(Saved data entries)
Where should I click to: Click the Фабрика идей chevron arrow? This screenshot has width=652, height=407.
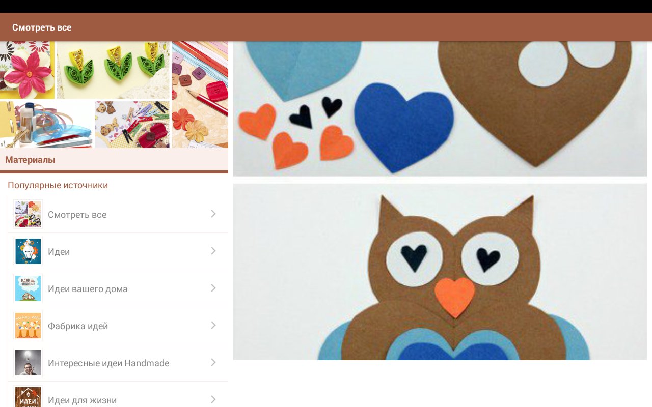point(213,325)
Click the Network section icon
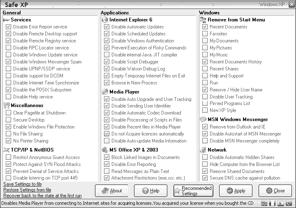Screen dimensions: 296x208 pos(203,150)
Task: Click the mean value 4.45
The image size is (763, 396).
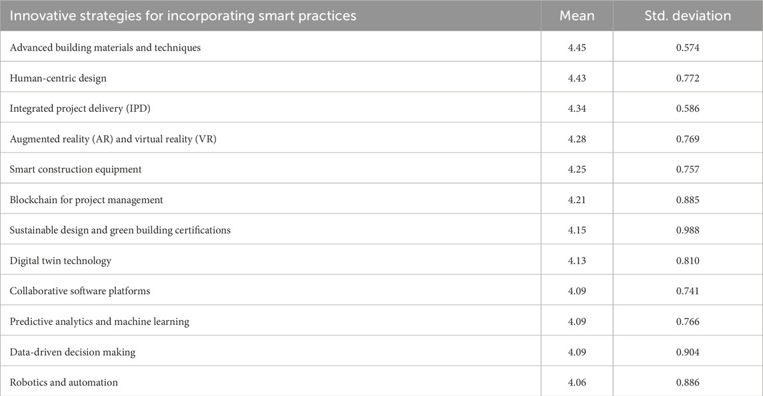Action: pos(576,48)
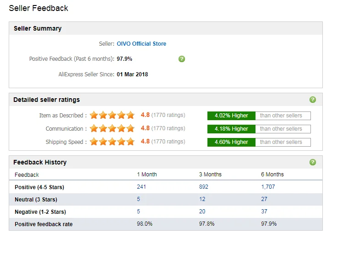359x254 pixels.
Task: Click the Communication star rating
Action: point(112,128)
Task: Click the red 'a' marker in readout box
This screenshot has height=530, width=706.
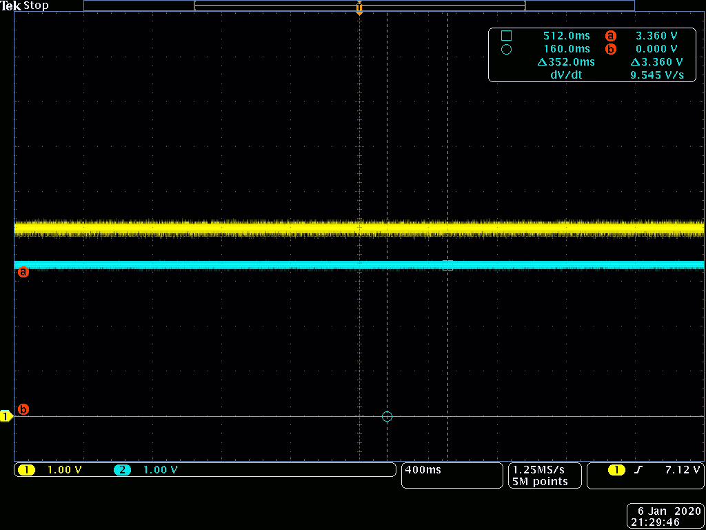Action: [x=609, y=35]
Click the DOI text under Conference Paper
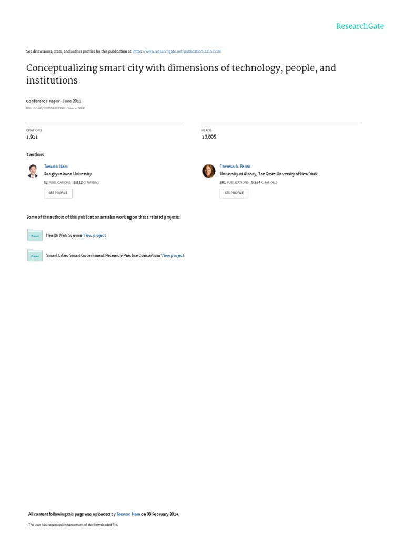 tap(46, 108)
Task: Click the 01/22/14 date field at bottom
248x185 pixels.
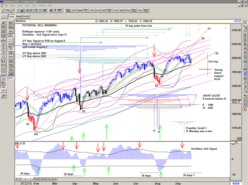Action: pyautogui.click(x=26, y=183)
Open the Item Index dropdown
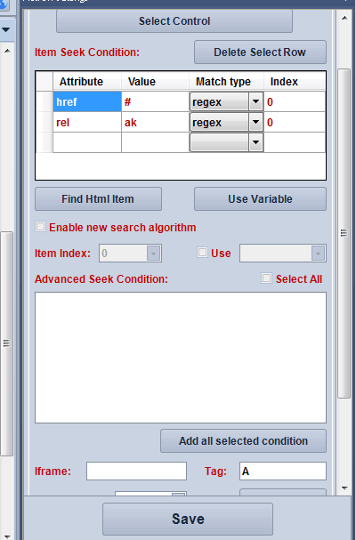 coord(153,254)
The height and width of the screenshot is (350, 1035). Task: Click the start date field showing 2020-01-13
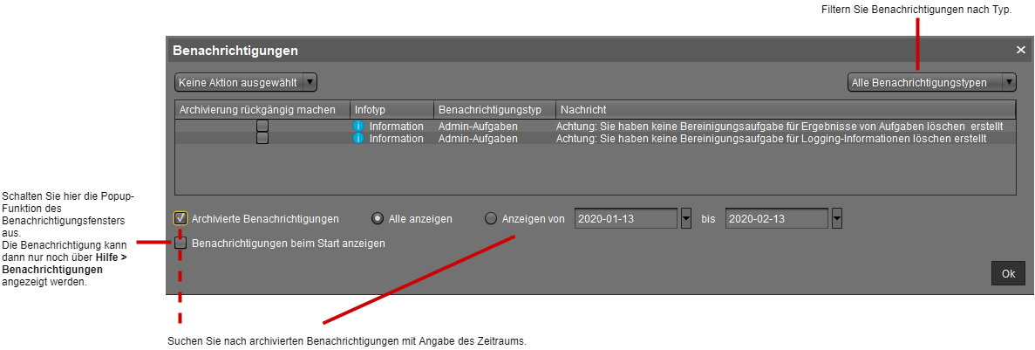click(626, 219)
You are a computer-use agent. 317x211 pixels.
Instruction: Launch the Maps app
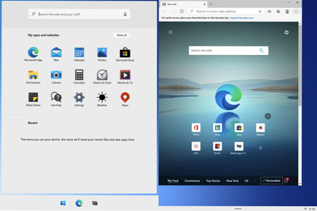(124, 97)
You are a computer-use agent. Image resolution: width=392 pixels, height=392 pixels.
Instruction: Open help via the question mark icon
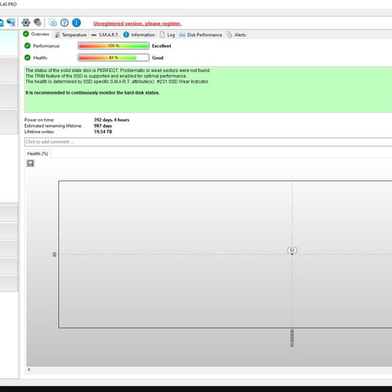pos(64,23)
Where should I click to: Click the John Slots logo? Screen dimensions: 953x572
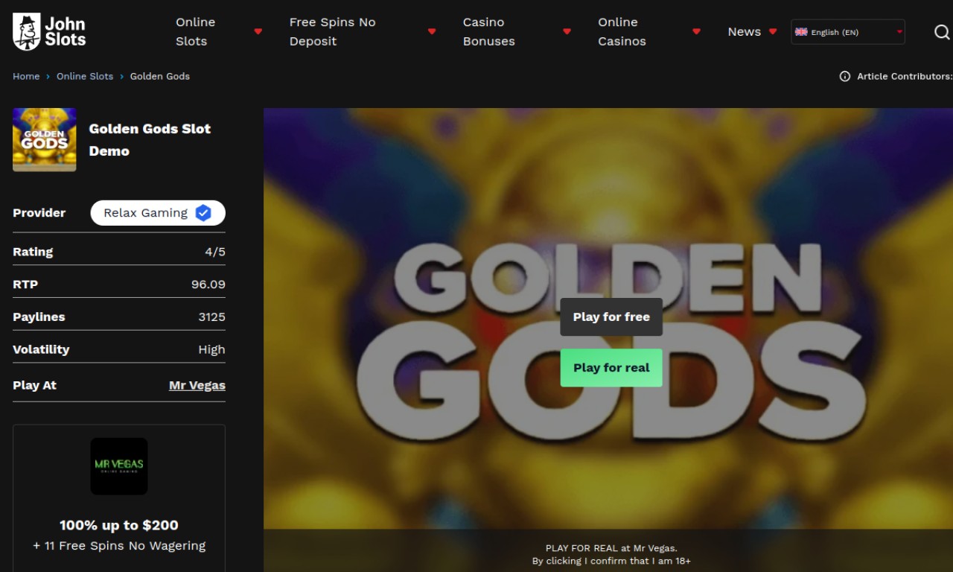[x=49, y=32]
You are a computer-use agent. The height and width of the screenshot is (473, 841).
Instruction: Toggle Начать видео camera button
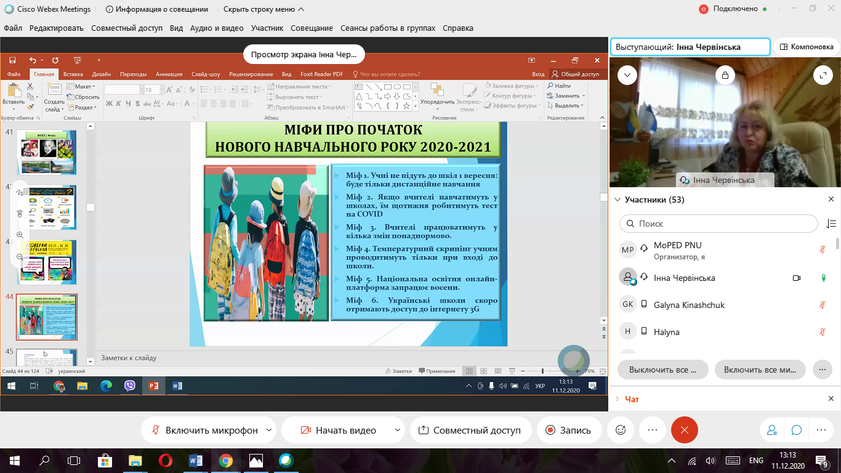click(338, 431)
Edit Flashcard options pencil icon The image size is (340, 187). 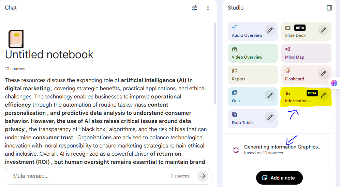coord(323,74)
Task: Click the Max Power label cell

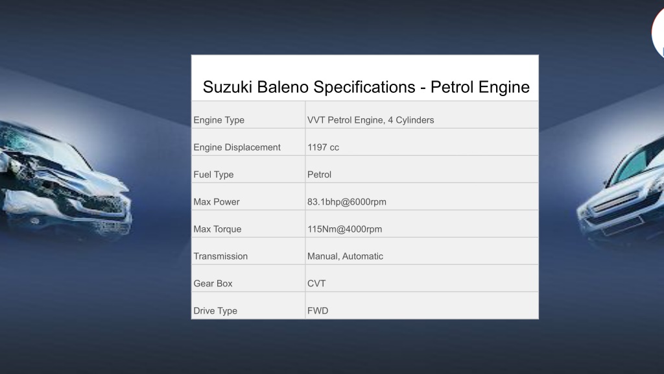Action: click(x=248, y=196)
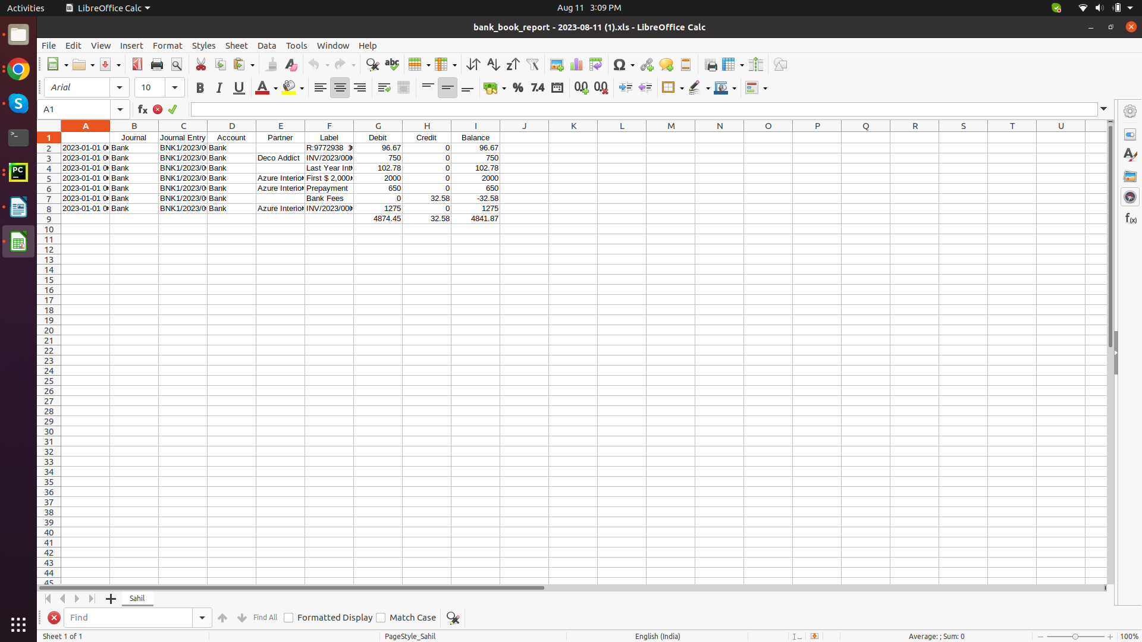This screenshot has height=642, width=1142.
Task: Toggle Bold formatting
Action: click(200, 88)

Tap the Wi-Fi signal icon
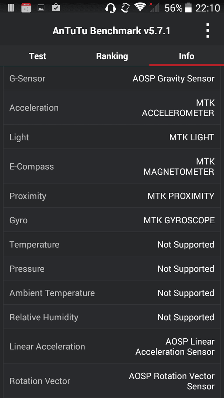[140, 8]
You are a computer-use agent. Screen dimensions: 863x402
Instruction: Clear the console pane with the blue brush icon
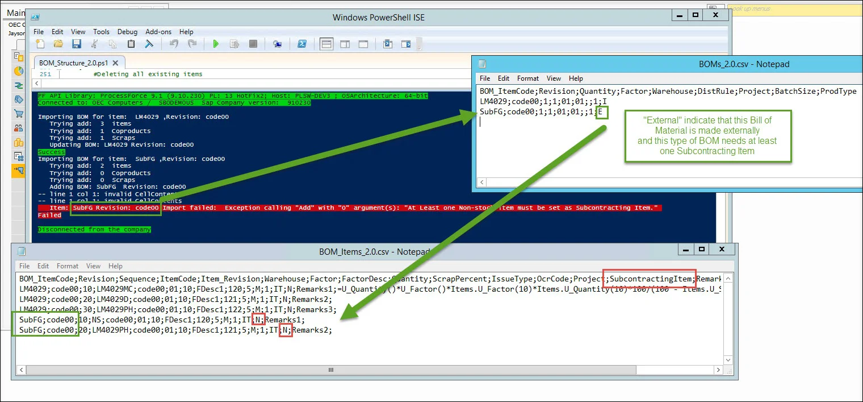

*Task goal*: If a line falls between the one containing "You are a computer-use agent. Screen" and the last line of the entries above, both included, reproduce it exactly; leave the pictures out.

*Answer to the exercise*:
You are a computer-use agent. Screen dimensions: 863x402
Instruction: Clear the console pane with the blue brush icon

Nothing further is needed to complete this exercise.